Tokelau's High Court has backed the government's dismissal of two public servants, but found it unlawfully withheld pay from them, in the first-ever decision from the New Zealand territory's highest court.
The ruling on Friday follows a nearly-two year legal fight brought by the two men, Jovilisi Suveinakama and Heto Puka, who were fired in connection with spending $US2.3 million on two helicopters.
The aircraft - which were part of a plan to build a long-desired airstrip on one of the remote atolls - were later sold off after their purchase sparked legal and political turmoil unseen in Tokelau in recent years.
At times, the helicopters and their fallout have also frayed the territory's relationship with New Zealand, which provides it with tens of millions of dollars in aid each year.
In the judgement, Justice Churchman said the plaintiffs' dismissals in November 2017 were lawful but not the Tokelau government's move to suspend them without pay for the three months prior.
"While those suspensions were withdrawn, and salary backdated, no interest was paid on that salary for the period it was unlawfully withheld," the judgement said, adding that the plaintiffs were entitled to a five percent interest rate on their backpay.
The court decision marks a victory for the plaintiffs and their backers, who include one of Tokelau's three Taupulega, or village councils, which committed to fund some of their legal fees.
Still, Justice Churchman stressed in his judgement any success for the pair was "only to a very minor extent".
He did not accept a number of other claims made by Mr Suveinakama and Mr Puka, including that investigations into their conduct by New Zealand and Tokelau were flawed and their eventual dismissals were unjustified.
The interest to be paid on their backpay is also far less than the months of salary and benefits both plaintiffs sought from the government, and, in Mr Puka's case, his reinstatement as Finance Director.
Still, Justice Churchman did side with the plaintiffs over the controversial purchase of land in Apia, Samoa, where some of Tokelau's government offices are based.

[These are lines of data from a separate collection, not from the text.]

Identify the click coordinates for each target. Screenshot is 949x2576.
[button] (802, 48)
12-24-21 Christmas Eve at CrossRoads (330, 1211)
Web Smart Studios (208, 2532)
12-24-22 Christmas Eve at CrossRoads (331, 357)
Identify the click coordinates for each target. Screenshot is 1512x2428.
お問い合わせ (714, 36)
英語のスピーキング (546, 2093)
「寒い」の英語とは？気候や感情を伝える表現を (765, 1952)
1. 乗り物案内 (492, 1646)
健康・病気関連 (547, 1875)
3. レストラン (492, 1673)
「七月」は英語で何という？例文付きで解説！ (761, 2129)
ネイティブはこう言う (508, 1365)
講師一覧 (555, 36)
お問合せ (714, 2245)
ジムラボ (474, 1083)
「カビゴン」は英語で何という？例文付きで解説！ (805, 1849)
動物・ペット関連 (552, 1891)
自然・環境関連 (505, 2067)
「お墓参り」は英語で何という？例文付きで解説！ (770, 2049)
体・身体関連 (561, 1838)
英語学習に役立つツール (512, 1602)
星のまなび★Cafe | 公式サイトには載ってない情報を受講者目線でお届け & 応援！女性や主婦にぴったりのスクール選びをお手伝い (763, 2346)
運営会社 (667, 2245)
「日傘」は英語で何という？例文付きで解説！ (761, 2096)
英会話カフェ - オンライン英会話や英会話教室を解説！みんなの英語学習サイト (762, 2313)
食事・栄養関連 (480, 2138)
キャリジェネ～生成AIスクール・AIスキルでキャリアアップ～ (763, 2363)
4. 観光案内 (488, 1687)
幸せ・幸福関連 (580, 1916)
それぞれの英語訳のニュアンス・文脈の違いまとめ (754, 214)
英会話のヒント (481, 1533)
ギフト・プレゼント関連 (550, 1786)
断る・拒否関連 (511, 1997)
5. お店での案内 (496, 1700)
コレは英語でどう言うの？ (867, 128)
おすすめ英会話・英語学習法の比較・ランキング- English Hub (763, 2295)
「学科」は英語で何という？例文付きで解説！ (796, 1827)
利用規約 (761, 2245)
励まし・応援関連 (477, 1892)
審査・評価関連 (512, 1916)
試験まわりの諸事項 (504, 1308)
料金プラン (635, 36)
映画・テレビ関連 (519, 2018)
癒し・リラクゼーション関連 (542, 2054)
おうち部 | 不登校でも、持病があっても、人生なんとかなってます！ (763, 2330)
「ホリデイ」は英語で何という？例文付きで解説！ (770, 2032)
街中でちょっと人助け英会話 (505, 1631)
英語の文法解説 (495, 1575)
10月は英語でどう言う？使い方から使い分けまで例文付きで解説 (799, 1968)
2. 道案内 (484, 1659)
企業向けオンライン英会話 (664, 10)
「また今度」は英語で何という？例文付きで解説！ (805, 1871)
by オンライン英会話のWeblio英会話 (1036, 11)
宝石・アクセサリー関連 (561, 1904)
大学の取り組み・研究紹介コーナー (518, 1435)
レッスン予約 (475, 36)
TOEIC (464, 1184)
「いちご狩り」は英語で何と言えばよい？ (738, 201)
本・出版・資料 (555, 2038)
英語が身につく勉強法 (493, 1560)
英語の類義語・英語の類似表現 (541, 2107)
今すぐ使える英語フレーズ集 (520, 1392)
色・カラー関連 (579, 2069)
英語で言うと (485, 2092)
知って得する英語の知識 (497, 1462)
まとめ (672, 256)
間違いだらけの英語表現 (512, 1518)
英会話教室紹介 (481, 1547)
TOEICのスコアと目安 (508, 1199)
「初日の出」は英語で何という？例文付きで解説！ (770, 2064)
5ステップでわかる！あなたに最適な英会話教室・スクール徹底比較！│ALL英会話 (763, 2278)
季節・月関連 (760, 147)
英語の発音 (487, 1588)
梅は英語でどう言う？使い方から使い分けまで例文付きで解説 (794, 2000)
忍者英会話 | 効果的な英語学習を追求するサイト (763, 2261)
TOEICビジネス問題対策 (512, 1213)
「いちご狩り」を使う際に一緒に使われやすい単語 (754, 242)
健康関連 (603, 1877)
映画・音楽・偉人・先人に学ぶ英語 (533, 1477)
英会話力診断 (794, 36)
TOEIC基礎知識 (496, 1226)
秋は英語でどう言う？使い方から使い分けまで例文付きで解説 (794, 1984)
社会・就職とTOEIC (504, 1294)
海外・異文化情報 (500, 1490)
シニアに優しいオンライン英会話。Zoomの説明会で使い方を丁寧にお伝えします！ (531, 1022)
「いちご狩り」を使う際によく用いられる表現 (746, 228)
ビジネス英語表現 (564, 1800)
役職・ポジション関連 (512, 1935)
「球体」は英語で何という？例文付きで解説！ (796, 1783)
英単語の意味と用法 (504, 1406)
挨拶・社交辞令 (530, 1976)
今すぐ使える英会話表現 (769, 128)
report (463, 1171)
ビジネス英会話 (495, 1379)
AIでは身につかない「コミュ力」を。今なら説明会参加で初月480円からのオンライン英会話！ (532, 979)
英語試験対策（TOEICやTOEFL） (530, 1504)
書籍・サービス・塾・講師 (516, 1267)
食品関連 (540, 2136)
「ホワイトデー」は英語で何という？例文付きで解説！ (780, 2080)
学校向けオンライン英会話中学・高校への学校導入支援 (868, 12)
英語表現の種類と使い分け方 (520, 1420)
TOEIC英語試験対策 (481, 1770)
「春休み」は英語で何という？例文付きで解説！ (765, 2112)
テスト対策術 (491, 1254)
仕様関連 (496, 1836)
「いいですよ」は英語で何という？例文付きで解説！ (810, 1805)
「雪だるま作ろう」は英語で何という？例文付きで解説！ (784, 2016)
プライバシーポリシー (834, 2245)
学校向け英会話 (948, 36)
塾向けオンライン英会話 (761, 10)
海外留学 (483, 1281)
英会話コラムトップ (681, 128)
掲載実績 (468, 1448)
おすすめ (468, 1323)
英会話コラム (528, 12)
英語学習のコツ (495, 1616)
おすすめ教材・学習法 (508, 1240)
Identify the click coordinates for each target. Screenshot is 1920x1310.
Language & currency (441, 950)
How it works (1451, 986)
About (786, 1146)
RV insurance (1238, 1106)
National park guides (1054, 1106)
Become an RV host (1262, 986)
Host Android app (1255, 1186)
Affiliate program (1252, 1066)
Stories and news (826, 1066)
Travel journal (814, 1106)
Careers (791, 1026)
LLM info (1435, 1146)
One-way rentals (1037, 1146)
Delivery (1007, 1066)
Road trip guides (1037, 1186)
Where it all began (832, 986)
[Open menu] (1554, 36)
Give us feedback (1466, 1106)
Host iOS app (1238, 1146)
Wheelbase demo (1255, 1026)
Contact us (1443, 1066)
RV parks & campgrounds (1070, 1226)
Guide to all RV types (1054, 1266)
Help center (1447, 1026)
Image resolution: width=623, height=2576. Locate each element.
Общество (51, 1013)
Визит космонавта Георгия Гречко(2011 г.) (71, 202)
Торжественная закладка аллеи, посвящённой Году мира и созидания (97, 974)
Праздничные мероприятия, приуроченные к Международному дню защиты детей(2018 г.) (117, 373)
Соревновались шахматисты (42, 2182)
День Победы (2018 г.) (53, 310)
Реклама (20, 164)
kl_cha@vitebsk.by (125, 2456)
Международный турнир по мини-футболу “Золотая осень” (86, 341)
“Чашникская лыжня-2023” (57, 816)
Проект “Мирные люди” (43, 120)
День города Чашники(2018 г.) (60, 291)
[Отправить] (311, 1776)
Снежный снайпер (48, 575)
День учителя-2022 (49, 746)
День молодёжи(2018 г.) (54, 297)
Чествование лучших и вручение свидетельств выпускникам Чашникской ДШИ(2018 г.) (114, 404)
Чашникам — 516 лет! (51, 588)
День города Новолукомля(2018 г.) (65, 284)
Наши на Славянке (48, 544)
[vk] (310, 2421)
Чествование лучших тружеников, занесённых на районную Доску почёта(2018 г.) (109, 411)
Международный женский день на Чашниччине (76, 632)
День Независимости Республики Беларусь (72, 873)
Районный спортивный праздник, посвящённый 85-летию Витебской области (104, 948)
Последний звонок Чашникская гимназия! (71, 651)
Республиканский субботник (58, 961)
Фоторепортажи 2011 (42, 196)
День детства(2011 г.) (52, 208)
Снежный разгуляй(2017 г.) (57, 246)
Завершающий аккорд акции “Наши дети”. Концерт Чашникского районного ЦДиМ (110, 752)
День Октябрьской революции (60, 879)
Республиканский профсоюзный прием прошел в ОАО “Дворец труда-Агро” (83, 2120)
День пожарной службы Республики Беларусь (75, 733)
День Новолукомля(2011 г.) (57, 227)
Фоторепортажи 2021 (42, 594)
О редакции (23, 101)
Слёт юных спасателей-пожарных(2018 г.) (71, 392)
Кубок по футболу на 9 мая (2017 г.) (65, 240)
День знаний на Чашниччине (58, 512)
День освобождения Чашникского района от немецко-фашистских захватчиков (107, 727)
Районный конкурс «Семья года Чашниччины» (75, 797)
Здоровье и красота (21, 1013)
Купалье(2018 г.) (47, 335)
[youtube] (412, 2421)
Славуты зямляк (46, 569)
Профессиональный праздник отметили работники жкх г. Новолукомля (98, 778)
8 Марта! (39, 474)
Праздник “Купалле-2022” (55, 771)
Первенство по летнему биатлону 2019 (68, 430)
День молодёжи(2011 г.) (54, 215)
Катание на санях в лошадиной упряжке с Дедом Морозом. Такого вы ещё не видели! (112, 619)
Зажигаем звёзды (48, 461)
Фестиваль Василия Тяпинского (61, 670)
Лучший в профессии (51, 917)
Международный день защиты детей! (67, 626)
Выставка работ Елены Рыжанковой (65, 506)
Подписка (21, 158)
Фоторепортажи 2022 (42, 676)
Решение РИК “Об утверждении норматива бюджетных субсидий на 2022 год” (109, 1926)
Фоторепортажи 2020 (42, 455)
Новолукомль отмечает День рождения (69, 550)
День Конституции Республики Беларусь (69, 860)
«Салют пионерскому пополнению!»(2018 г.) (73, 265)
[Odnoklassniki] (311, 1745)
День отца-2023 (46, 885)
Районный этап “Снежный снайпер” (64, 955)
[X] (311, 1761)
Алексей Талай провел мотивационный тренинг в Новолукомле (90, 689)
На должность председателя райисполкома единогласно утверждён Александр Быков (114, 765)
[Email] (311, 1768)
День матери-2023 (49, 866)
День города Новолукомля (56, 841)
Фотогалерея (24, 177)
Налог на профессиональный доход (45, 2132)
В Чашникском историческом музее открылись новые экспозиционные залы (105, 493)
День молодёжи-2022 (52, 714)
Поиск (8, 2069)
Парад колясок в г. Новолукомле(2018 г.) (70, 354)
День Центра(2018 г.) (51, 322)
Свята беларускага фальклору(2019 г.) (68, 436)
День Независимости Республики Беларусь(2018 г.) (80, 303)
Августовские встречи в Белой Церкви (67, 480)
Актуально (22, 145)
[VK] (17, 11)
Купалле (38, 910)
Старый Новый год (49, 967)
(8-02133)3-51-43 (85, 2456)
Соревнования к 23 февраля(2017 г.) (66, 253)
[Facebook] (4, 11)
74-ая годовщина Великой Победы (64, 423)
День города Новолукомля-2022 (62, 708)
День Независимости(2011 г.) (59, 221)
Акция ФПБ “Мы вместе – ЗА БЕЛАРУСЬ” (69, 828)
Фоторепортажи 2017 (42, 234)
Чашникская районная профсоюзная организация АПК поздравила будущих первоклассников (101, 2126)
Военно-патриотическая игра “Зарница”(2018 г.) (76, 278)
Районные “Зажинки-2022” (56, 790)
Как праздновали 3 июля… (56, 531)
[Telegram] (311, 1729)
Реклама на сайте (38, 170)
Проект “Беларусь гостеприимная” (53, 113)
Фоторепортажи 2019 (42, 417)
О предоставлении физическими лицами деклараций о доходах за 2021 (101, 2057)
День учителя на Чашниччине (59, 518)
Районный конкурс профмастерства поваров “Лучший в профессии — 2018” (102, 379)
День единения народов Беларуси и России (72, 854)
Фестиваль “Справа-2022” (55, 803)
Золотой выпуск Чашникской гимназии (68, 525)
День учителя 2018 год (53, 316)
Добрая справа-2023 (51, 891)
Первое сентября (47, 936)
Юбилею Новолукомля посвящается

The government had partly justified the pair's dismissals by claiming they had paid above-value for the property, which was bought from an investment group which had showed commercial interest in Tokelau's plans to set up air services.
"I do not accept that there was an appropriate basis for the Council's findings that the plaintiffs were guilty of serious misconduct," Justice Churchman said in response to the government's claims over the land purchase.
If the plaintiffs and the defendants - Tokelau's government and its ulu, or leader, Kelihiano Kalolo - cannot agree on a sum of interest to be paid, the plaintiffs have 30 days to submit a calculation, which the defendants will then be able to respond to.
A New Zealand lawyer not involved in the case, Richard Fletcher, said Friday's decision marked an "historic moment" for Tokelau.
"It does give us a little more clarity as to what the law of Tokelau is and how it might apply in the future," he said in an interview.
The court judgement also came on the eve of New Zealand Prime Minister Jacinda Ardern's departure for Tokelau, the first such visit since Helen Clark in 2004.
Ms Ardern has said the trip is an important signal of the government's commitment to its Pacific Reset policy. Her father, Ross Ardern, is the administrator of Tokelau and is joining her on the mission, which will traverse all three atolls and ends Thursday.
Mr Ardern was a third defendant in the case brought by Mr Puka and Mr Suveinakama until his lawyers won a bid in January to strike him out.
His predecessor, David Nicholson, who presided over the helicopter buy, was ousted by Tokelau after disagreeing with the territory's leaders over a response to the incident. A request by another New Zealand official, Jonathan Kings, prompted Tokelau's ulu to suspend Mr Puka and Mr Suveinakama. New Zealand also drafted documents to take back some fiscal responsibility from Tokelau in response to the incident, although these were never actioned.
Since then, Mr Ardern has taken a more diplomatic approach in a bid to repair New Zealand's relationship with its sole territory. After taking up the role last year, he made several visits to the territory including one in September alongside New Zealand's first cabinet minister of Tokelauan descent, Kris Faafoi.
In June, the ulu, Mr Kalolo, told a meeting of the UN Special Committee on decolonisation that Tokelau's village councils were considering a site for a runway on the atolls.